> _Your instructions_
What do the lines say from the start of the entries through the one containing "567x493 [191, 276]"? Repeat them exactly.

> _Input material_
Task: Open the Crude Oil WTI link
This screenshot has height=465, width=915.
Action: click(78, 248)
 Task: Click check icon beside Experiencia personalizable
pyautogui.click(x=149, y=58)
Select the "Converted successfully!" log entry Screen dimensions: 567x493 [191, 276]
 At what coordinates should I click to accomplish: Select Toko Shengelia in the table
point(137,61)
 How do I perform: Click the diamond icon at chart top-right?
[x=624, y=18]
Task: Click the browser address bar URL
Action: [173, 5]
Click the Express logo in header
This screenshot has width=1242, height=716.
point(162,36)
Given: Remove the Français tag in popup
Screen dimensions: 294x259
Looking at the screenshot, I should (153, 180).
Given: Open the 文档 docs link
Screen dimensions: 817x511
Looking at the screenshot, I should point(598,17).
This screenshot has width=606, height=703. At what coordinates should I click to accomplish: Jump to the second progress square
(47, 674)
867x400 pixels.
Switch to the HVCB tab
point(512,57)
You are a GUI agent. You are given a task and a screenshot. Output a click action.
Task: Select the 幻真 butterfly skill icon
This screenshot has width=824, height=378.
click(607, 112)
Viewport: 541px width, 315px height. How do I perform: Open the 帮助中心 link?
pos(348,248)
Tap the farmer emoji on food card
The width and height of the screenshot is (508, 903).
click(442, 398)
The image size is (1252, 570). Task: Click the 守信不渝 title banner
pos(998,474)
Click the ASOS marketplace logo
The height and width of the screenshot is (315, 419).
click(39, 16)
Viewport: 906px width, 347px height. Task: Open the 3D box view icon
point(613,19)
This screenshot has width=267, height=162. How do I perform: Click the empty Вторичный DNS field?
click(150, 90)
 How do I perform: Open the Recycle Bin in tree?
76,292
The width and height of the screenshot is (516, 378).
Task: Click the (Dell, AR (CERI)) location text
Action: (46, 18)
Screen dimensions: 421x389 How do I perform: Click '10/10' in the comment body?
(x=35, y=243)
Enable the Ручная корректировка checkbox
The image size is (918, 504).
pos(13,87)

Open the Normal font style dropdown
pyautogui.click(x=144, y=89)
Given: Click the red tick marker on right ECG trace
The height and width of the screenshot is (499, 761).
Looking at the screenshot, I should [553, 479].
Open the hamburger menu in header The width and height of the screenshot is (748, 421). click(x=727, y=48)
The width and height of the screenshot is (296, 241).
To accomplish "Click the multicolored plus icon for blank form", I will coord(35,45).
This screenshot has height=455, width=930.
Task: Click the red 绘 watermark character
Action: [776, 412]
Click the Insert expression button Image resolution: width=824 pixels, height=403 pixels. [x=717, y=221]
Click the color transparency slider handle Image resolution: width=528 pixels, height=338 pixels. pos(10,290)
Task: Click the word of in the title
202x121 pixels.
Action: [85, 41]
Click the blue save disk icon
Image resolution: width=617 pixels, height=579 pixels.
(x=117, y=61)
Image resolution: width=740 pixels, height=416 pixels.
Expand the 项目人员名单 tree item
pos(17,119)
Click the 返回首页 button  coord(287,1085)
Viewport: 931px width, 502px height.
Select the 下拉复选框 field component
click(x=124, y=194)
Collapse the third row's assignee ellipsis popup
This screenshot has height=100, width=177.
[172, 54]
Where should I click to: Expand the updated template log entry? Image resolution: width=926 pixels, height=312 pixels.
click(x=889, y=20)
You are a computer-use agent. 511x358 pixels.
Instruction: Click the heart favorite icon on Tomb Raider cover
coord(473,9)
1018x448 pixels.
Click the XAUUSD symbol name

> _Solved exercise_
Task: Open the Crude Oil WTI link
This screenshot has height=465, width=915.
Action: click(78, 248)
 Task: Click check icon beside Experiencia personalizable
pyautogui.click(x=149, y=58)
Select the "Converted successfully!" log entry Screen dimensions: 567x493 [191, 276]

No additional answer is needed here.